* Goals *
1. Answer these questions from the VR esports beginners guide below:
(a) Which upcoming LAN does it mention, and where is that LAN held?
(b) Which three skills does it say can be refined to an extremely high level?
(c) Who does it say has monopolized the most impressive talent in other esports?
2. Extend the VR esports beginners guide below, writing on from its last sentence.

* Document section *
======

The VR Esports Beginners Guide

Table of Contents

5 Reasons You Should Get Involved with VR Esports RIGHT NOW

There’s been an increasing amount of attention placed on VR esports, with mainstream media figures starting to notice that yes, this scene exists, and it represents the next wave of competitive entertainment. With that additional attention, there’s been an influx of questions about how to get into it.

While this is a subject near and dear to my heart and I could talk for hours about it - I wrote the literal book on competition - I’m breaking from my normal, long-winded format here and giving you a compact list of reasons why you should give it a shot.

If you want more in-depth explanations, my other videos about esports and my book are both much deeper resources. And, of course, if you enjoy this video, share it with any friends who you think should also give VR esports a shot.

#1: You Have Nothing to Lose & Everything to Gain

First and foremost, competing (at least in VR esports) is free, meaning the downside is practically zero. If you don’t enjoy it for any reason, you can simply drop out and do something else with your time.

But if you like it, you’ll have an infinite field of possibilities in front of you. Prize money can be won, lifelong friends can be made, and valuable skills such as teamwork, communication, and strategic planning can all be refined to an extremely high level.

Best of all, you don’t have to go anywhere to do it! All of this upside can be enjoyed from the comfort of your home, unless you get good enough to play in a LAN like the upcoming IVRL Vail LAN in Miami - in which case you’ll get a fully-paid for trip to one of the most exciting cities in the world.

Yes, you do have to own a VR headset, but if you can afford a console or gaming PC, you can easily afford a headset, and the potential upside is so gigantic it should be considered an investment rather than an outright expense.

Let me be as clear as possible: If you get involved now, you can be part of something truly transformational in the history of not only esports, but gaming in general.

Even if I’m somehow wrong about that, you’ll learn valuable skills that you can carry over into anything else you do in life. And it will cost you practically nothing. Or you can pass and miss out on a chance to partake in gaming history.

#2: VR Esports Are Your Best Shot at Going Pro

If you’ve ever dreamed of being a pro player in other esports, good luck. They’re so congested with talent that now only people who can dedicate all of their time and energy have any chance of competing.

Add to that the fact that massive esports orgs have monopolized the most impressive talent, and becoming a pro is often a matter of killing yourself to get their attention - which is itself an insanely competitive rat race.

VR esports are getting more competitive all the time, but it’s still just small enough that if you join now, you’ll still have a shot at finding a place where you can make a real career out of it.

======

* Dataset extract *
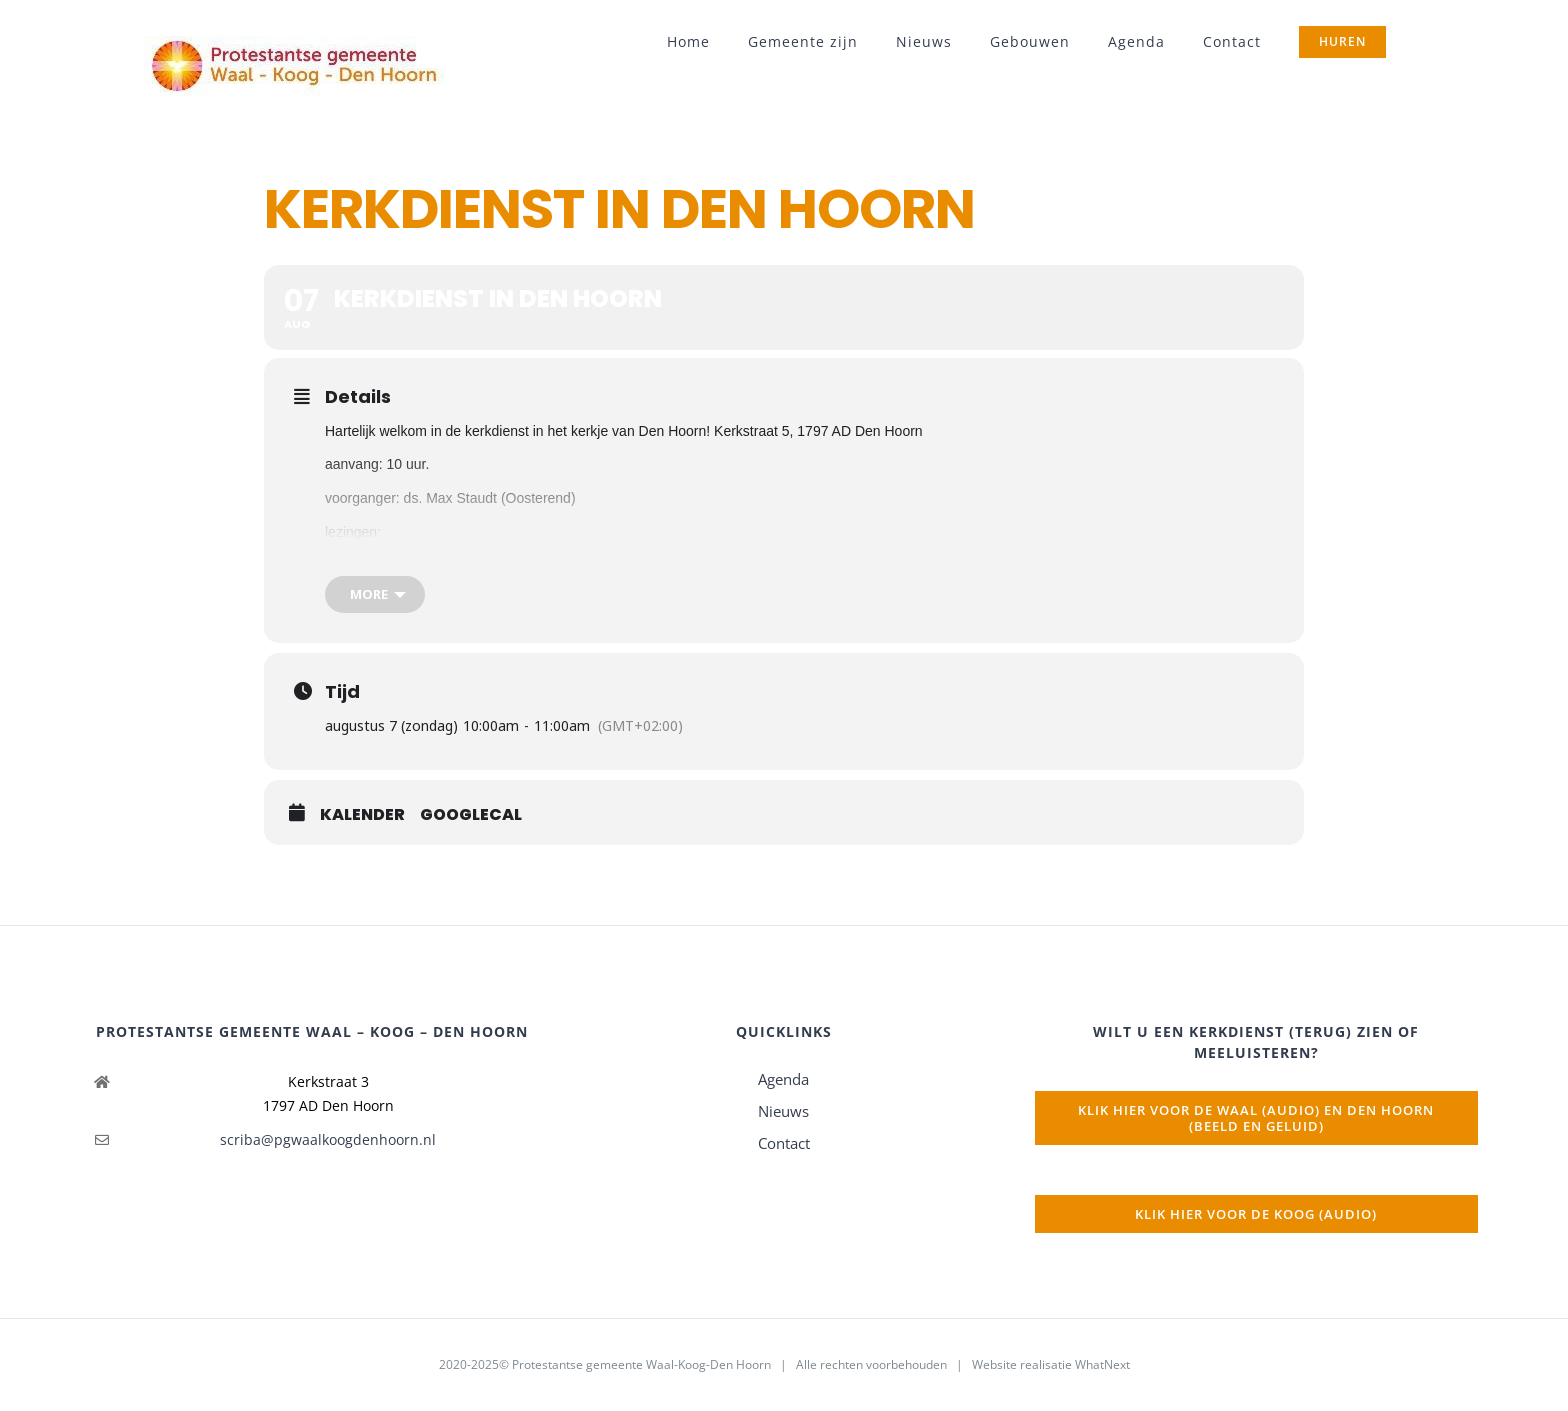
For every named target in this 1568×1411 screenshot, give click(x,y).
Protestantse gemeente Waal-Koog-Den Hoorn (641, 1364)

======

* The responses *
1.
(a) The IVRL Vail LAN, held in Miami.
(b) Teamwork, communication, and strategic planning.
(c) Massive esports orgs.

2.
This is an opportunity that won’t come around again anytime soon, so if your goal is to be a professional player, you need to seriously consider competing in VR esports.

Even if you don’t want to be a player, or you can’t make it there despite your best efforts, the VR esports scene needs casters, moderators, game developers, content creators and a whole host of other positions that have yet to be monopolized.

There are potential careers all over the place, no matter how good you are at the games themselves. If you love immersive technology, the opportunities are about to get insanely good for anyone who has taken the time to get involved.

If you wait until after it’s big, you will have missed out on the bulk of those opportunities.

#3: You Already Play Games that Translate to VR

If you have a decent baseline of experience in first-person shooters like CSGO, Valorant, Rainbow Six Siege or Call of Duty, you already have what you need to do extremely well in VR esports.

There are quite a few high-level VR esports players with mainstream pancake esports backgrounds who showed up and started shaking the scene up right away.

If you understand callouts, team communication, angle control, and other fundamentals of pancake shooters, it’s just a matter of adapting that knowledge to the physicality of VR.

The same goes for anyone who has a decent chunk of hours competing in paintball or airsoft, in fact I personally believe that is the single most important cross-over skill a VR esports player can possess.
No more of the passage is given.